Voilà je cherche. Je cherche pourquoi la teneur d’une émotion se dilue. Il y a un moment. Un espace-temps où quelque chose se passe. Une rencontre, pour moi, le plus souvent. Un écrivain dans son livre. Une feuille de châtaignier dans une forêt solitaire. Un premier face à face avec un être animé qu’on oubliera jamais et qui par cet instant là entre dans ta vie. Entre. Porosité. Tout est question de porosité. Mais moi je laisse entrer la première fois, je n’ai pas de filtre. Je mets des filtres après, éventuellement, ou bien j’y suis forcée. Le premier instant c’est celui des toujours. Ensuite il faut absorber le choc. Le digérer et il faut vivre. Avec ?

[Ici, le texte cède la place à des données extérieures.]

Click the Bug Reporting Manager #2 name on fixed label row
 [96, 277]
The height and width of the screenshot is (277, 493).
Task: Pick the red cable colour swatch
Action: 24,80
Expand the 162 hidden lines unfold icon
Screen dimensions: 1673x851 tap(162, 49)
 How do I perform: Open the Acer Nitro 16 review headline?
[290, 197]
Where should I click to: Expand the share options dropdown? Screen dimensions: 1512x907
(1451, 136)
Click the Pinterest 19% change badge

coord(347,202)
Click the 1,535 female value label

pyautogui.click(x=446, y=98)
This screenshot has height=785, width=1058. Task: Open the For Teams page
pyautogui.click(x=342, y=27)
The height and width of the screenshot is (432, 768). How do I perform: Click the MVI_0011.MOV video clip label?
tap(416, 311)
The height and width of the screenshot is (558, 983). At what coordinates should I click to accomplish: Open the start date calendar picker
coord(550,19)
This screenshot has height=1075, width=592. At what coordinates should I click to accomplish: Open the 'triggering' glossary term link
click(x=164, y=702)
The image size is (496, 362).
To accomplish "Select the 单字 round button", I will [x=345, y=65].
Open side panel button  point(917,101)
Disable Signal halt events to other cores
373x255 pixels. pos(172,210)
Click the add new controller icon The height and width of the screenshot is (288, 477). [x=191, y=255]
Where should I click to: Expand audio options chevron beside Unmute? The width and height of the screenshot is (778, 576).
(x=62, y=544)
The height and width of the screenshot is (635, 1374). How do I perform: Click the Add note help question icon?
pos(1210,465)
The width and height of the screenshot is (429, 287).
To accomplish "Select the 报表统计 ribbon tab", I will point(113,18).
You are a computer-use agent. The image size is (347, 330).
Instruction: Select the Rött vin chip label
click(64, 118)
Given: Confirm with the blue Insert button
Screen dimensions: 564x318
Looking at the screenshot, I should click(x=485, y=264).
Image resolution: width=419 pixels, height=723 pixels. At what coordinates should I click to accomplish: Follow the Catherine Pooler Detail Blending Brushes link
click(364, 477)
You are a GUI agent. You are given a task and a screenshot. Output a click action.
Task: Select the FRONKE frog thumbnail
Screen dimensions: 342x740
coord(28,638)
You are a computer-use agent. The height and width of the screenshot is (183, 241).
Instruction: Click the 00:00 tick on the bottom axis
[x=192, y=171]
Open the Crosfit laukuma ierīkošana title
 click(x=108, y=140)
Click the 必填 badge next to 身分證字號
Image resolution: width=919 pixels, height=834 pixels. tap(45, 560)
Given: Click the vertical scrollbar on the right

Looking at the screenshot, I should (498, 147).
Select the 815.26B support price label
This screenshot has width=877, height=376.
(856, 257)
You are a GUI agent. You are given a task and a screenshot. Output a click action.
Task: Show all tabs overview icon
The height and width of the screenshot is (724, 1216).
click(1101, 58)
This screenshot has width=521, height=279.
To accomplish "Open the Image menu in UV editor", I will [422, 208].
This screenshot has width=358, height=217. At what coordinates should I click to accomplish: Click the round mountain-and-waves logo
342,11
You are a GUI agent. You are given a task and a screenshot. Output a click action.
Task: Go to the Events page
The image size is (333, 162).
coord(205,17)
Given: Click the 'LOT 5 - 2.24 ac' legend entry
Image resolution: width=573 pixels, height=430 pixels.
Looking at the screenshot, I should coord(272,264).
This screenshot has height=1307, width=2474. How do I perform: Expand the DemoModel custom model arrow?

Et après le choc émotionnel, oui vraiment c’est un choc, beau, mais éprouvant, tout le temps, alors après, il y a le corps. Et la tête. Mais le corps qui est bousculé. Tout papier mâché par l’émotion pure. Moi c’est ainsi. On dit bouleversé ? Longtemps j’ai écrit boulversé, mais il paraît qu’il y a boule dedans. Je ne vois pas, mais bon…Boule au ventre ? Boule au coeur versé de côté ? Renversé ? D’accord, à la renverse, bien sûr. Avec des boules, des carrés, des étoiles, des portiques, des vélos, des bagarres, des ciseaux, des strapontins qui s’installent, des fauteuils, des tabourets, par dessus les murets, les foins, les vaguelettes de mauviettes, des tranches, des oiseaux, des histoires de dormir dehors encore ?, des points, des triangles, des flûtes de zut, des bassons, des mains, des yeux, etc
Alors cette émotion gigantesque me prend une bonne dizaine d’heure. Je viens de le vivre. J’aimais bien être envoûtée. Toute mêlée, pas démêlée, non, l’autre s’installe en toi, ça fait un barouf, il pleut sur le toit. L’émotion de l’autre, les silences, les sentiments, les notes posées sur la partition, juste un début, et toi tu embarques ce paquet d’elle et tu composes maladroitement, toute entière. Cela prend le corps. La nuit, un jour. Mais le matin l’émotion s’est comme reposée, ou bien elle s’est enfuie, ou bien elle s’est reposée oui, parce que c’était fatigant. Et tu te retrouves toi, presque comme avant. La vague immense est passée. Tu es encore pleine, bousculée. Les larmes au coeur. Le corps pressé dans ses tranchées, oui tu as souvent envie de te laisser aller. Tu as envie de pleurer. Oui, cela reste mais tu as un peu repris ta vie. Reprise ? Tentative ? C’est comme si tu avais marché à marée basse très loin et découvert sous tes pieds tout cet univers vivant. Tu en ferais partie. Une partie à découvert. Et puis pendant que tu dormais la mer est montée. Maintenant tu es sur la côte, assise sur ton rocher, et les contours sont connus. Le bouleversement s’est-il caché en dessous ? Dans ta tête il y avait tempête de mots. Le soir, la nuit, et tu n’as pas écrit.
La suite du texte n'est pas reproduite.